AA's, unedited, statement was: "[T]he same tide that carried the financial markets to such splendid gains from the final months of 1990 to the start of 1994 has turned and is powerfully running the other way."

The statement, imo, was mistaken, based upon more than three years of subsequent experience. Admittedly, it's much easier to track Mr. Market's travels, and trevails, through the rear view mirror than through the windshield. But, I don't consider that a stopped clock is
"vindicated/correct" because it will eventually, and only briefly, coincide with the correct time.

The Economist piece was thoroughly flawed in its logic.

Investor2: Save your time. You correctly perceived that it's the same-old, same-old, to wit, "Good times precede bad times. Times are good. Therefore, bad times are just around the corner."

Well, yeah. A lot of people are in the peak of health just before having some awful illness. And, one way or another, none of us are going to live forever, and neither will the Bull Market. But, the fact that times are good and that one is in the peak of health is not a basis for whether or not to cash out of the Market.

<< Keep in mind that I am making the assumption that timing is IMPOSSIBLE. Only valuation is possible. >>

We have a fundamental disagreement here. The distinction between timing and valuation is something of a distinction without a difference, as a practical matter. Valuation is a way avoiding serious errors in timing, but it does not eliminate the essential problem: Investment returns are measured as a function of dollars in relation to units of time.

Graham and Buffett both recognized this problem. Graham's timing was disasterous going into the Great Depression. He bought Value hand over fist (on margin!) after the Crash of 1929. He wound up spending 5 years working without fee to rescue his clients' portfolios from what was correct valuation, but mistaken timing.

Buffett acquired great Value when he acquired the Berkshire Hathaway textile mills. But, as he eventually admitted, his timing was about 1/2 a century too late.

The GADR Model Dow Value (http://web.idirect.com/~telcomm/model.htm#The Public List) has two components, BA and GM, which illustrate the problem.

This is the Value "story" on Boeing: Suppose there were only two auto companies in the world, or only two PC makers, or only two chip makers, or only two telcos. And, also suppose that one of the two was owned and managed by four Socialist-led Western European governments facing increasing labor strife that is not soon going away. In the case of jumbo jets, Boeing is the one that is run by successful union-busting capitalists.

All of this Value is off-financial-statement. But, it's there and it's real.

Nevertheless, Mr. Market may wind up taking his sweet time in recognizing Boeing's Value, while Indexers get their Value priced up-front going out five to ten years. This may just be the wrong time to pay for Boeing's Value.

Unlike Boeing, GM isn't about unrealized future Value, it's about unrecognized current Value. It's cash + breakup Value make the world's largest auto and truck maker practically "free", from a Value viewpoint. Yet, GM's current free cash flow is being priced by Mr. Market like the interest yield on the junk bond of a penny stock.

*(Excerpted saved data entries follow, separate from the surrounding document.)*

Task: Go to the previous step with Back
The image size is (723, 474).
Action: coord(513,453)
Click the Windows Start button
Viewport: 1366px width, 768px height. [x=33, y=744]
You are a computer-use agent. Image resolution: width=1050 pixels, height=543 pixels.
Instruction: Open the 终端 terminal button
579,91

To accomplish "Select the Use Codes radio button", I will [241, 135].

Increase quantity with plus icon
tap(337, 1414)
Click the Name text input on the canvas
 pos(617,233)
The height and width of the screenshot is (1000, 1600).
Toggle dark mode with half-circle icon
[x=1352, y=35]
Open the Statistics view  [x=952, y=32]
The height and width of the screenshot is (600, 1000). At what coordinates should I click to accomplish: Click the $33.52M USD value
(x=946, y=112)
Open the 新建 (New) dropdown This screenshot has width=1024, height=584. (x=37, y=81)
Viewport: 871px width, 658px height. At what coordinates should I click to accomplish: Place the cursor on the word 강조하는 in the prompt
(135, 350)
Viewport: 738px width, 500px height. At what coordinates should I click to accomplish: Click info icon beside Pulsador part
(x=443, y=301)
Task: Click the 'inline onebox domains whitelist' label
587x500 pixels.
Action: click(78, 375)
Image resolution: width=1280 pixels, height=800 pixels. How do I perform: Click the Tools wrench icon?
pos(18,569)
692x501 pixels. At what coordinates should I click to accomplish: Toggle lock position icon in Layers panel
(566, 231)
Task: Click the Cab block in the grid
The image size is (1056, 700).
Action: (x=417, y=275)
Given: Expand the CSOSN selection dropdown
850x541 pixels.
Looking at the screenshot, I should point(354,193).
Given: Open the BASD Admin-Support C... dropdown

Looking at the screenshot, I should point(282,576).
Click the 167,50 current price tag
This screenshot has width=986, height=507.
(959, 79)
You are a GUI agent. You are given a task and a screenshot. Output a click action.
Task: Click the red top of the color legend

As I've written, Mr. Market may wait until after the next recession to recognize GM's Value. If my macro view is correct, such a wait-and-see policy by Mr. Market would mean that this is the wrong time to pay up for GM's Value.

However, at the rate GM is buying back shares, in another decade or so there will only be one share of the GM common left outstanding. Whoever owns that share will be able to sell it to Mr. Market for substantially more than GM's current price of 68 and change. That someone might be porc.